From the data below, copy out every line in which the word "agent" occurs.

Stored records
════
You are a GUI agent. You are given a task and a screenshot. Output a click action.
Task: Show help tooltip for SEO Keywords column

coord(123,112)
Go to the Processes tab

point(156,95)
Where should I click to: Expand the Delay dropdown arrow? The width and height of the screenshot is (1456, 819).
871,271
════
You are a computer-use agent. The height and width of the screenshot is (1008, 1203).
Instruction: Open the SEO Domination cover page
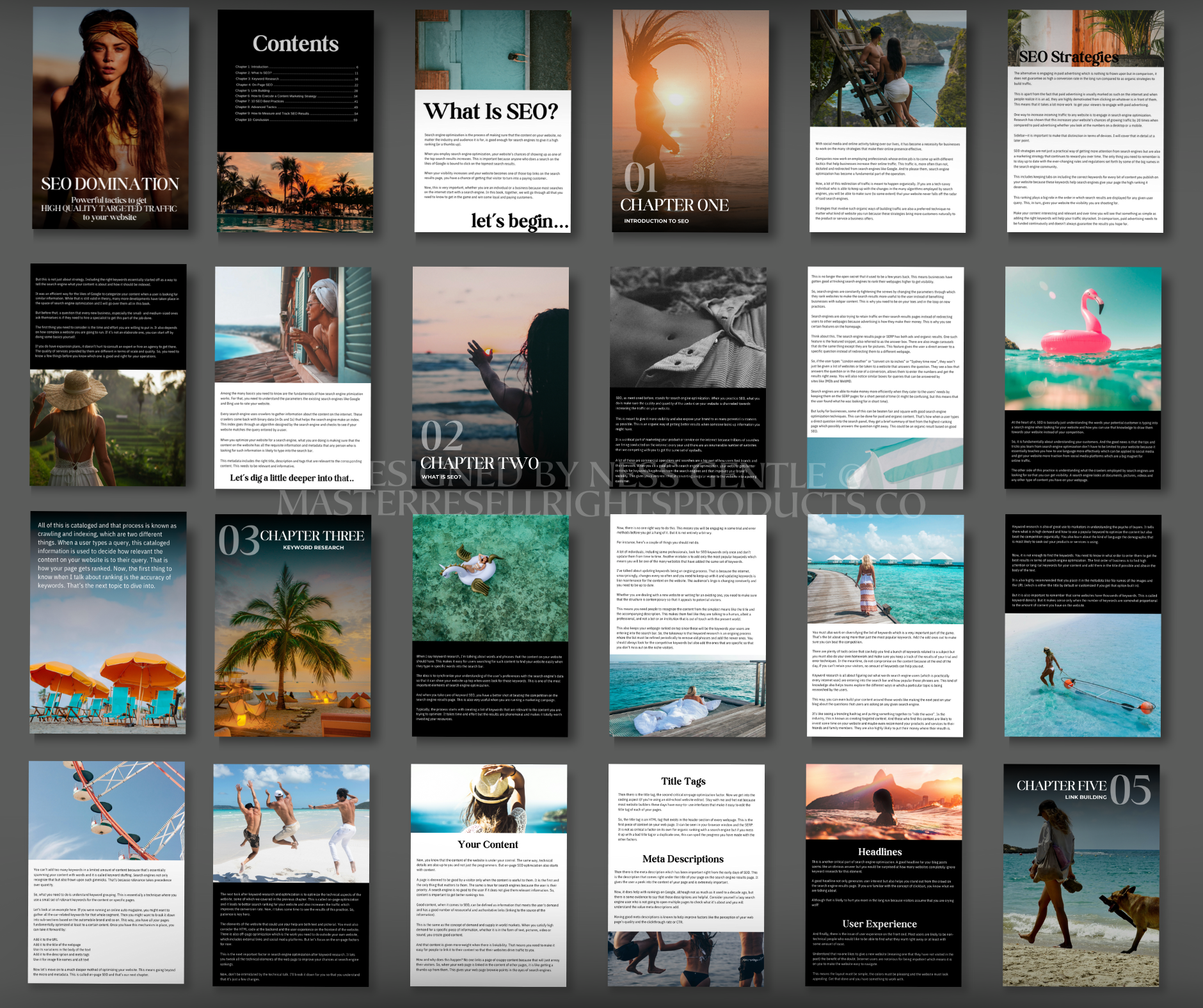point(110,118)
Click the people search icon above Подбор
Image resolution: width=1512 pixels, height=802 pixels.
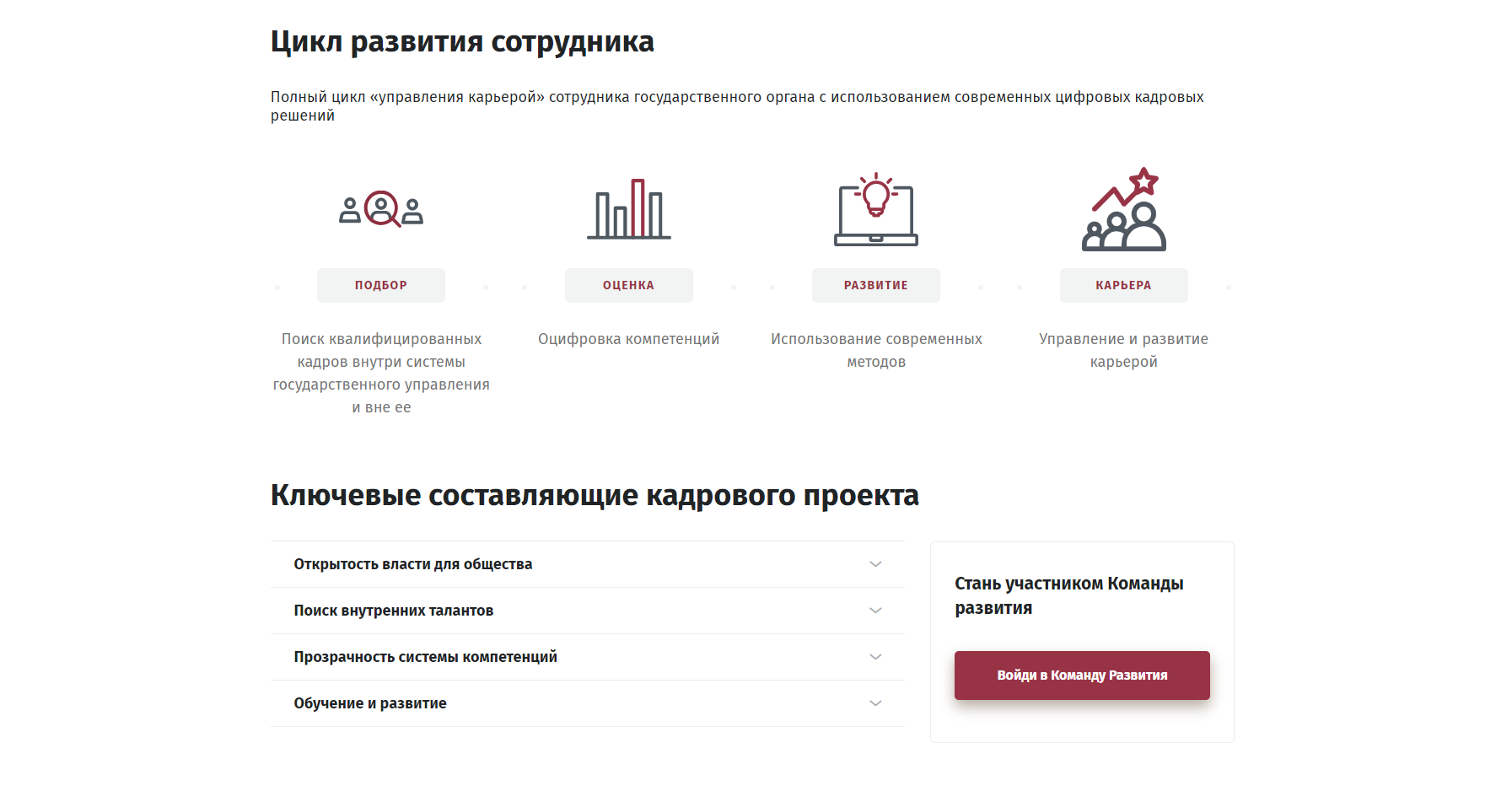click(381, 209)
════
- EXERCISE OUTPUT
You are a GUI agent. You are given a task and a screenshot. Output a click action.
You are a computer-use agent. The height and width of the screenshot is (1008, 1203).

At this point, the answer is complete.